É uma possibilidade remota, mas, se ocorrer, a Inês estará tão morta como o voto impresso, cujo atestado de óbito foi assinado por opositores, ex-aliados e até aliados insatisfeitos. O bolsonarismo raiz sabe que, embora distante, surgida a hipótese de impedimento, nem o fumacê de canhões, os berros de generais de pijama ou gritinhos histéricos de empoeirados sertanejos conseguiriam reduzir a voltagem da cadeira elétrica. Esses mesmos apoiadores também sabem que a fabricação de crises institucionais, além de não convencer mais ninguém, está empurrando o país para um abismo cada vez mais negro. A crise não é mais minha ou sua. É nossa. A prioridade do presidente e de seu círculo deixou de ser o país e suas mazelas. Reeleição a qualquer preço é que interessa. O resto não tem pressa.

O caos sanitário, a temida inflação, os elevados preços dos gêneros de primeira necessidade, o desemprego e a fome não incomodam mais a família Bolsonaro, tampouco seus seguidores fanatizados e emburrecidos. O aumento diário da gasolina, do álcool e do óleo diesel não impedirá apenas a circulação dos esquerdopatas. Seremos todos atingidos. É preciso que entendamos definitivamente que, esquecidas as reformas que poderiam gerar algum crescimento, o governo do desenxabido líder talibã chegou à fase da queima de estoque. Enquanto isso, o dia do golpe está marcado para 7 de setembro, Dia da Independência. Passarei o feriado em família, com filhas e netos, provavelmente degustando algumas brahminhas da Skol e certamente visitando o water closed a cada hora para tentar expelir o medo dos fundamentalistas ensandecidos ou endinheirados (talvez as duas coisas) que prometem tomar as ruas do Brasil.

Tudo é possível nessa quadra da vida. Impossível é vislumbrar alguma normalidade, alguma sapiência no presidente da República. Se depender do general Hamilton Mourão, do ministro Luiz Fux, do senador Rogério Pacheco (DEM-MG) e do já citado deputado Arthur Lira,  o Brasil continuará respirando ares absolutamente democráticos. Mais importante é saber que os quase 70% de brasileiros que não acreditam mais no bolsonarismo como algo sério não estão recolhidos com medo do golpe. A maioria está convicta de que, quando setembro chegar, as pedras talvez comecem a rolar ladeira abaixo. Eu sou um desses. E, antes que alguém pergunte novamente, minha ideologia é a família. Não tenho vínculos petistas, muito menos tucanos, pepistas, emedebistas ou pedetistas. Abomino a corrupção, os corruptos e os maluquetes. Portanto, torço, como sempre fiz, por um Brasil governado de forma séria e sem divisões.
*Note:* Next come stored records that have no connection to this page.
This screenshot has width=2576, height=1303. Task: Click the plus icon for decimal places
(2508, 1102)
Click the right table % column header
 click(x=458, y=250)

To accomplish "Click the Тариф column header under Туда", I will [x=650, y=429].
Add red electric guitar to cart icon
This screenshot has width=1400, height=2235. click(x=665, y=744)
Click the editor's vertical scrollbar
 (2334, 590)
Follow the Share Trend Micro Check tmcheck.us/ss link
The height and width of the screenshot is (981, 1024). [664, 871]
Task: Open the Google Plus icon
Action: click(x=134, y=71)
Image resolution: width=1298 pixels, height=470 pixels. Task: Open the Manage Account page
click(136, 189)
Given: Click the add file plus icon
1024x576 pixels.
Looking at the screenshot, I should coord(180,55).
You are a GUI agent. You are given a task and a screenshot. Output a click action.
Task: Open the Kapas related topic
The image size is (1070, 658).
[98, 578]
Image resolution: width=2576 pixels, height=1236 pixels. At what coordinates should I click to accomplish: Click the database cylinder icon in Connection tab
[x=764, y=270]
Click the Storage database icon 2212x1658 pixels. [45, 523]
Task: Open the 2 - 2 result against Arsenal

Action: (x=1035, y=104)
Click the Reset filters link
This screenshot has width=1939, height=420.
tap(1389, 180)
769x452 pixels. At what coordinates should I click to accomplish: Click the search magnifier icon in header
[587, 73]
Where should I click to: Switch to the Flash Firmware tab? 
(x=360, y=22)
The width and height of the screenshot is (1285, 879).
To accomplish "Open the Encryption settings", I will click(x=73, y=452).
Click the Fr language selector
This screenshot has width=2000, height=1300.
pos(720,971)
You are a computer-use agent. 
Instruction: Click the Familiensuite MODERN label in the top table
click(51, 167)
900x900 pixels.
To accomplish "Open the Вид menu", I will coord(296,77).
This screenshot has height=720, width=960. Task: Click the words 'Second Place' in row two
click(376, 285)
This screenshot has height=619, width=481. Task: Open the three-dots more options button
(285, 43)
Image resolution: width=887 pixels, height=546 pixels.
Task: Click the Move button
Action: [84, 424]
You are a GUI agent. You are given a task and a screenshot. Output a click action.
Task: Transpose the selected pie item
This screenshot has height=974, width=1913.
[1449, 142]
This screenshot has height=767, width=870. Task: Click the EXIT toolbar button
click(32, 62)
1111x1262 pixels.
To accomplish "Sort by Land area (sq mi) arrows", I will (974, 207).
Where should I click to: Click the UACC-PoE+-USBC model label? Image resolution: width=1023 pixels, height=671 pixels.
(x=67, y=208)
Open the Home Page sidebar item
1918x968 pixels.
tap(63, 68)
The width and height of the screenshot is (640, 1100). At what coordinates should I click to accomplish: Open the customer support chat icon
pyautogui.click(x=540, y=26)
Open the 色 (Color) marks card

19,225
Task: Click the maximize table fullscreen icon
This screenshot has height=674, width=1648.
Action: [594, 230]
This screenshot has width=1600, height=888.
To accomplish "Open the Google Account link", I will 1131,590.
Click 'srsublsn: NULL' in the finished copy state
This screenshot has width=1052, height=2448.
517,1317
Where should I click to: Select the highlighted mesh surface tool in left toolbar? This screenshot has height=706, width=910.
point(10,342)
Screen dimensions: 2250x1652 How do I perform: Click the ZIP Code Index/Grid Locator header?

Sertanejo sem shows e agora sem amigos, Sérgio Reis criou (?) a melhor resposta que, juntos, poderemos dar a Jair Messias Bolsonaro e seu califado sem barba: “Se você pensa que meu coração é de papel não vá pensando, pois não é”. Para arrematar, lembremos Vanessa da Mata na canção Boa Sorte. “…Acabou, boa sorte. Não tenho o que dizer. São só palavras. E o que sinto não mudará”. Força poderosa, a mente nos escraviza ou nos fortalece. Tenhamos em mente que apenas alguns querem e torcem pelo golpe. O problema é que, se ele vier, todos experimentaremos o caos. A escolha é nossa. Faça a sua.